The consensus seems to be that the band has never played better live, and comparisons to the “Tusk” tour bootlegs and the “Fleetwood Mac Live” record bear that out. They have taken care to work within their limitations: singers have transposed songs, they have wisely offloaded some parts to backup players and singers and god knows what other studio mixing is happening. All the members seem to finally be clear of substance abuse problems, and the performances are recorded with clarity and precision.

And some of the performances are dynamite. Stevie Nicks is actually singing pretty well, and she gives an emotional performance of “Landslide” with just Lindsey backing her. They wrote the song together before they joined Fleetwood Mac, and it seems to be about her getting the courage to leave Lindsey. But while a song about fearing age seemed precious when sung by a twenty-something, it actually takes on some weight when sung with thirty years of hindsight. In the video performance they look like they’re nearly in tears and they embrace at the end. It’s actually a pretty genuinely moving moment in an event whose financial import casts doubt on the honesty of all emotions and motivations.
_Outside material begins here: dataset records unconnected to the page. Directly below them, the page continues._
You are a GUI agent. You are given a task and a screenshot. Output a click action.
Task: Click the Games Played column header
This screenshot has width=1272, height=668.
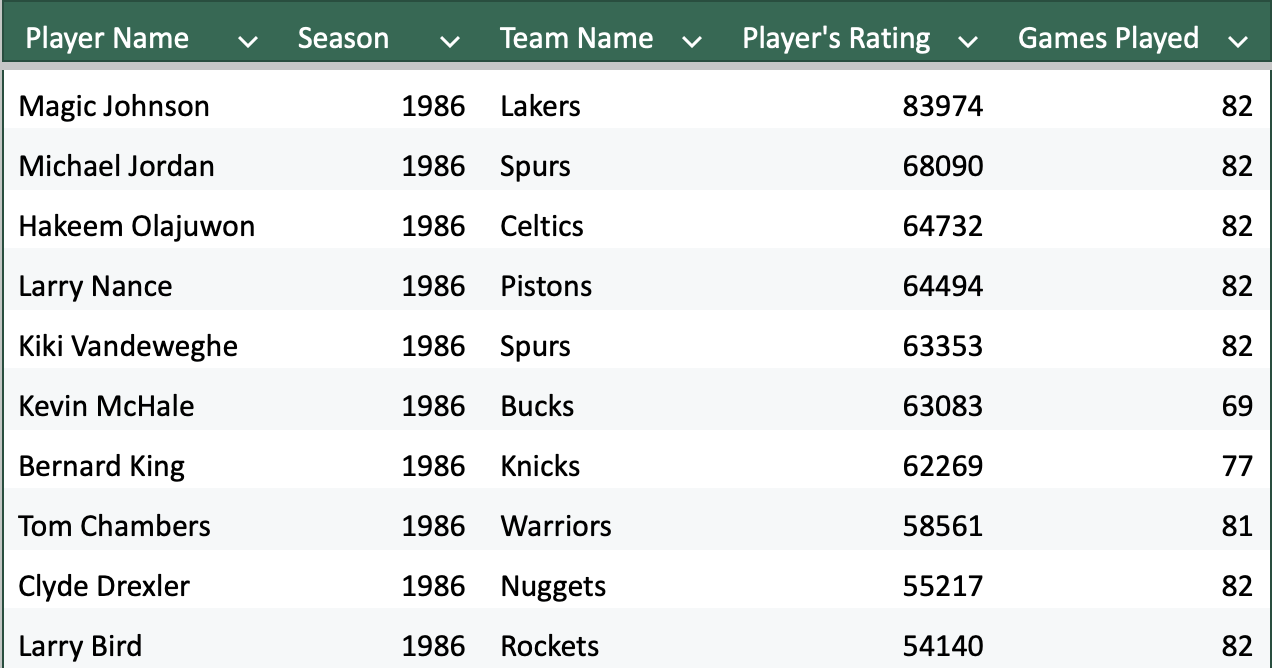point(1108,38)
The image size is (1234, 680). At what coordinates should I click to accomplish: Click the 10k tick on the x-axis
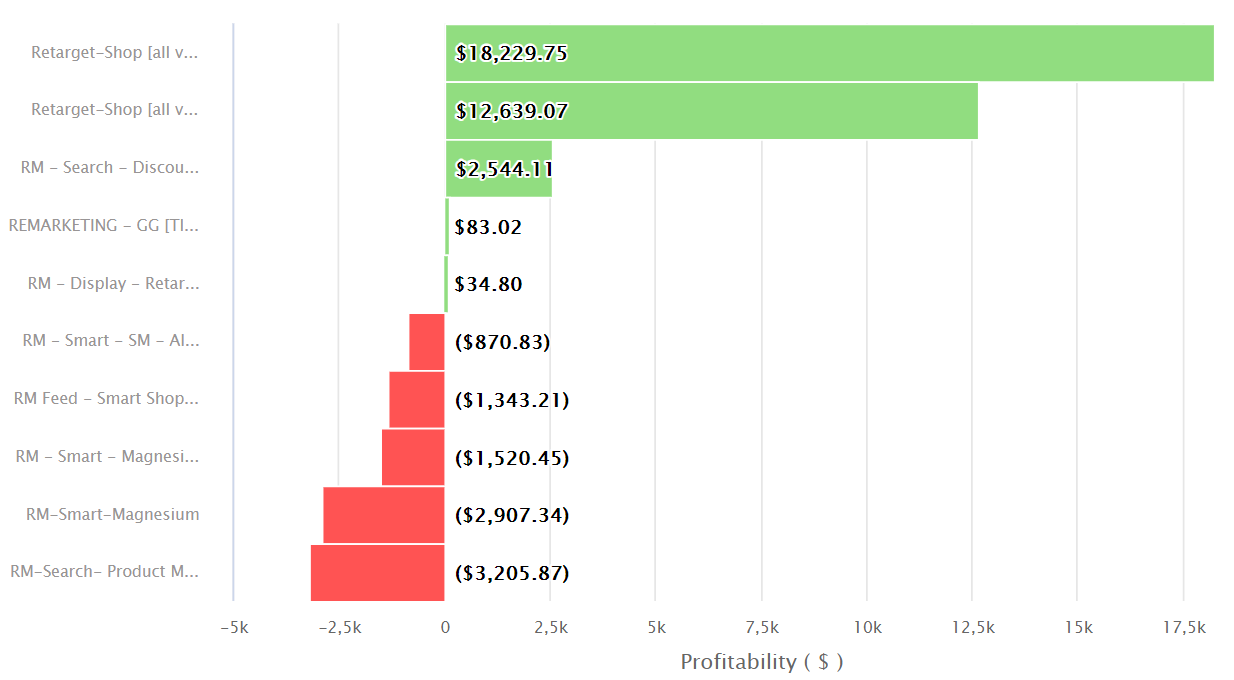pos(867,628)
Lindsey Buckingham has been in the studio and on the road and his skills are quite intact. He fingerpicks a startling solo version of “Big Love” (the same one from his solo tour), and he contributes two new songs: “Bleed to Love Her” which is a pretty song which is a rewrite of his older song “You Do or You Don’t”, and the awesome “My Little Demon”, which is the highlight of the whole disc. It’s a real rocker with a great strange whirring theremin sound (reminicent of the odd toylike noises from his Go Insane period) that hopefully will be a track on his solo record.

The other new songs, “Temporary One” by Christine and “Sweet Girl” by Stevie are honest but average songs that are not really stretches for these two songwriters. And “Silver Springs” is practically a new song by Stevie, since it’s been nearly unknown since it was dropped from Rumours due to length, but this old favorite has been resurrected and it’s a memorable love song that deserves some kind of easy access, maybe even Stevie Nicks’ best song.

The disc ends disappointingly with versions of “Tusk” and “Don’t Stop” with the USC Marching Band, who make a lot of noise and fuss and play rather poorly. “Don’t Stop” is at heart a pretty charming shuffle with snarling guitar which is a desparate plea from Christine to the depressive John to snap out of his alcoholic depression. But constant FM airplay has stripped it of meaning, not to mention campaign stumping, and here all the extra brass and fuss crush the life out of this song. And “Tusk”, which was once a kind of declaration of creative independence, is similarly steamrolled. Lindsey is yelping and yelling and moaning in his strange and individual way, but he’s buried by waves and waves of spectacle. Which is quite a good metaphor for this whole Fleetwood Mac reunion phenomenon. Honesty and passion that, at its best, rises above and out of a drowning sea of hype and spectacle.